■ Provided text
────────────────

Hippo MVP Design Document

AI-Generated Salient Insights - Minimal Viable Prototype

Core Hypothesis

Can AI-generated insights + reinforcement learning + embracing messiness actually surface more valuable knowledge than traditional structured memory systems?

The key insights:

  • Generate insights cheaply and frequently - let AI create many insights without perfect organization
  • Let natural selection through reinforcement determine what survives - user feedback shapes what becomes prominent
  • Embrace the mess - don't try to create highly structured taxonomies or perfect categorization
  • Trust temporal scoring - let time, usage patterns, and reinforcement naturally organize knowledge

This approach contrasts with traditional knowledge management that emphasizes upfront structure, careful categorization, and manual curation. Instead, Hippo bets that organic emergence through usage patterns can be more effective than imposed structure.

MVP Scope

What It Does

  1. Automatic Insight Generation: AI generates insights continuously during conversation at natural moments (consolidation, "make it so", "ah-ha!" moments, pattern recognition)
  2. Simple Storage: Single JSON file with configurable path
  3. Natural Decay: Insights lose relevance over time unless reinforced
  4. Reinforcement: During consolidation moments, user can upvote/downvote insights
  5. Context-Aware Search: Retrieval considers both content and situational context with fuzzy matching

What It Doesn't Do (Yet)

  • Graph connections between insights
  • Complex reinforcement algorithms
  • Cross-session learning
  • Memory hierarchy (generic vs project-specific)

────────────────

■ Exercises
[A] According to the Hippo design document, how does the MVP store insights?
[B] Decide whether each statement agrees with the Hippo design document, and quote the words that settle it: (i) The MVP includes graph connections between insights. (ii) Insights lose relevance over time unless they are reinforced. (iii) Hippo relies on manual curation to organize knowledge.
[C] Type out the part of the Hippo design document starting at "1. Automatic Insight" and ending at "(generic vs project-specific)".

■ Source data
────────────────

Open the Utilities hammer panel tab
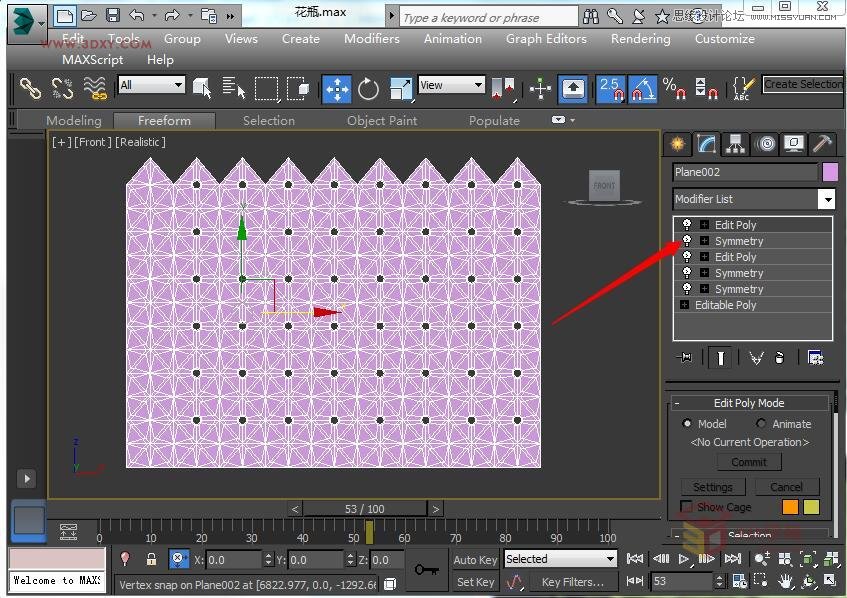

────────────────

■ Results by task
[A] In a single JSON file with a configurable path.

[B]
(i) No: "Graph connections between insights" is listed under "What It Doesn't Do (Yet)".
(ii) Yes: "Insights lose relevance over time unless reinforced".
(iii) No: "Instead, Hippo bets that organic emergence through usage patterns can be more effective than imposed structure."

[C]
1. Automatic Insight Generation: AI generates insights continuously during conversation at natural moments (consolidation, "make it so", "ah-ha!" moments, pattern recognition)
  2. Simple Storage: Single JSON file with configurable path
  3. Natural Decay: Insights lose relevance over time unless reinforced
  4. Reinforcement: During consolidation moments, user can upvote/downvote insights
  5. Context-Aware Search: Retrieval considers both content and situational context with fuzzy matching

What It Doesn't Do (Yet)

  • Graph connections between insights
  • Complex reinforcement algorithms
  • Cross-session learning
  • Memory hierarchy (generic vs project-specific)